Ellen se levantó pero sin mirar al recién llegado. Davidson preguntó si se trataba de algo de lo que él tuviera que estar al corriente y Rebus se encogió de hombros, mientras Wylie cogía la chaqueta del respaldo de la silla y luego el bolso.

– Ya me iba, de todos modos -dijo en voz alta.

Reynolds lanzó un silbido y dio un codazo al aire.

– Shug, ¿se da cuenta? ¿No es bonito ver nacer el amor entre colegas?

La carcajada los siguió hasta fuera de la sala del DIC y, ya en el pasillo, ella se recostó en la pared y agachó la cabeza.

– ¿Ha sido un día de mucho trabajo? -preguntó Rebus.

– ¿Ha tenido que interrogar alguna vez a un anarcosindicalista alemán?

– Últimamente no.

– Había que cerrar el expediente para que pase mañana a los tribunales.

– Hoy -puntualizó Rebus señalando su reloj.

Ellen miró el suyo.

– ¿Tan tarde es? -comentó con voz cansada-. Dentro de seis horas otra vez aquí.

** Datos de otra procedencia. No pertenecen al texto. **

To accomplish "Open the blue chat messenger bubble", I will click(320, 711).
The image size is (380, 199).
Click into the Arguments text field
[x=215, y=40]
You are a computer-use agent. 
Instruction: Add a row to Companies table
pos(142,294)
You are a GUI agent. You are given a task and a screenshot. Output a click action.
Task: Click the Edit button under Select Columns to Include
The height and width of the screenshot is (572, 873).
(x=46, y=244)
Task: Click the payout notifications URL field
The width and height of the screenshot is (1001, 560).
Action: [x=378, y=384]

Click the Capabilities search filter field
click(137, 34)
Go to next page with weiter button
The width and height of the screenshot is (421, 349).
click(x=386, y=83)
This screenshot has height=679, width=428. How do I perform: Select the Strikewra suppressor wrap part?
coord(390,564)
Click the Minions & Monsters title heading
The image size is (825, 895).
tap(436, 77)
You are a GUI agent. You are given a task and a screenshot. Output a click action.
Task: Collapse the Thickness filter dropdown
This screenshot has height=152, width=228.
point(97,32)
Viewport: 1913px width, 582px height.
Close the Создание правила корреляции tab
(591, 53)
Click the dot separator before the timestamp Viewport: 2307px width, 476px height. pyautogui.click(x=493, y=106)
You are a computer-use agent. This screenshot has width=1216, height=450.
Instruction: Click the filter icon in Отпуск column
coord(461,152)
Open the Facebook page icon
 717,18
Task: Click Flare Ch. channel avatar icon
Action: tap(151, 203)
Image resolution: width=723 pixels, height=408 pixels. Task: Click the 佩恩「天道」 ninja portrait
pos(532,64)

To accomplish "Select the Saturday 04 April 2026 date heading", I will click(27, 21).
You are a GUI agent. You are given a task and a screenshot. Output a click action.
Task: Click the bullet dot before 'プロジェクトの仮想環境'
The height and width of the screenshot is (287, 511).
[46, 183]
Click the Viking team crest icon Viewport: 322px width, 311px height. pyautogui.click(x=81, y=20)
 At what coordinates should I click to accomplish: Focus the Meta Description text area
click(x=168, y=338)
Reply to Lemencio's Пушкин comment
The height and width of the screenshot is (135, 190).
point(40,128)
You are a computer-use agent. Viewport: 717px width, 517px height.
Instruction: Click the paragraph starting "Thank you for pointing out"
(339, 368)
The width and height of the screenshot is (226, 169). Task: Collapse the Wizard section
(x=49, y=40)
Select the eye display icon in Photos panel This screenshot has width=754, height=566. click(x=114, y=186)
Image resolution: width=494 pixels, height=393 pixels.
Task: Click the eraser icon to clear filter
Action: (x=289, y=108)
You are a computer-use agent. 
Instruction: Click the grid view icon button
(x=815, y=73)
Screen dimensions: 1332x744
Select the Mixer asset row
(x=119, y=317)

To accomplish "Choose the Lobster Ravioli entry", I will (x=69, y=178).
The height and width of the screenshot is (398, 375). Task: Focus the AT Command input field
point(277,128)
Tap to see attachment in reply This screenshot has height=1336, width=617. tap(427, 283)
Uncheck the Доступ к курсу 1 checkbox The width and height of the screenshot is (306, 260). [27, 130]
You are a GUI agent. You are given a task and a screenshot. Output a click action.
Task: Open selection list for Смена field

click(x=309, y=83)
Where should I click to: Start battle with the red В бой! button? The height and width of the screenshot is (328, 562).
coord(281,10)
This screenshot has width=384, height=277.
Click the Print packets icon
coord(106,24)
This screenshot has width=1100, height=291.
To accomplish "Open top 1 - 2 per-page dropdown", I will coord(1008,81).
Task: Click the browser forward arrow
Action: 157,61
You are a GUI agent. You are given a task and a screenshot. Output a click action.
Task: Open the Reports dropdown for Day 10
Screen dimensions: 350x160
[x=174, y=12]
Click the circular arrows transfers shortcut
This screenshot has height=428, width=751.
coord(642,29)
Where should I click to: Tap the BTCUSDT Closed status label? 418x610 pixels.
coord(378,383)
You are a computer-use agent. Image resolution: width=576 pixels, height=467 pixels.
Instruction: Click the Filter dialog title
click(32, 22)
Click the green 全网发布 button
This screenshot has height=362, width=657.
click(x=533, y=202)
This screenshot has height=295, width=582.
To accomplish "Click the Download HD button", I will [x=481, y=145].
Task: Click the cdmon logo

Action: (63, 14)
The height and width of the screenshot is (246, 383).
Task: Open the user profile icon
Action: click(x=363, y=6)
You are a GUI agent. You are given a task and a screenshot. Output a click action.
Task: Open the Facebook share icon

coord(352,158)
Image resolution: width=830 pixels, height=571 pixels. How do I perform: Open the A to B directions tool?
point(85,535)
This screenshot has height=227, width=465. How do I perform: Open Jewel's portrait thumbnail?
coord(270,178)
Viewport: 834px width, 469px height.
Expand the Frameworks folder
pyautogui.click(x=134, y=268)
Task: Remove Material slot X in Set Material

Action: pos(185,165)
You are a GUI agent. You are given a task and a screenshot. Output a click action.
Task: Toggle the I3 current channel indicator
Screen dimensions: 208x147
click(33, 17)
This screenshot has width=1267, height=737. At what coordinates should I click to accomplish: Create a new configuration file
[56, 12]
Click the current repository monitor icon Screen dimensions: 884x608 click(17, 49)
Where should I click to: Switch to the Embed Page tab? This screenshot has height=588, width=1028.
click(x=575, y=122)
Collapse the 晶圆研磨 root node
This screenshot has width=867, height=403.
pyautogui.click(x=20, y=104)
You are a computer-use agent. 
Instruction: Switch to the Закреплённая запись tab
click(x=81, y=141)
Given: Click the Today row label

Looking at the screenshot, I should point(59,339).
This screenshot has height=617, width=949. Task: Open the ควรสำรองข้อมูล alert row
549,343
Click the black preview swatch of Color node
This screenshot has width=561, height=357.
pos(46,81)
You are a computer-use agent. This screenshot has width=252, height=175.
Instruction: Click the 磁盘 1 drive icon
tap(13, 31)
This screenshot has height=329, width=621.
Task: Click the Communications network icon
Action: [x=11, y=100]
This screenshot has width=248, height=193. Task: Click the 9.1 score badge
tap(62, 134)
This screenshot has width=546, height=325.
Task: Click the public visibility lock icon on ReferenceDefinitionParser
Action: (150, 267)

– Te invitaría a una copa si aún estuvieran abiertos los pubs.

– No necesito una copa.

– ¿Quieres que te lleve a casa?

– Tengo el coche fuera. Ah, no -añadió pensativa-, no, claro, hoy no lo traje.

– Muy acertado, teniendo en cuenta la situación.

– Nos advirtieron que no viniésemos en coche.

– La previsión es una virtud. Y así puedo cumplir mi ofrecimiento. -Aguardó sonriente a que le mirara-. Aún no me has preguntado qué quiero.

– Ya sé lo que quiere -respondió ella algo resentida, y él alzó las manos en gesto de conciliación.

– Tranquilízate -añadió él-. No quiero que te…

– ¿Qué?

– Que se te rompa el corazón -replicó él.

* * *

Ellen Wylie compartía vivienda con su hermana divorciada.

Era un adosado en Cramond con jardín trasero que daba a una pendiente abrupta sobre el río Almond. Hacía una noche agradable y, como Rebus quería fumar, se sentaron a una mesa fuera. Wylie hablaba en voz baja para evitar quejas de los vecinos, aparte de que la ventana del dormitorio de su hermana estaba abierta. Trajo unas tazas de té con leche.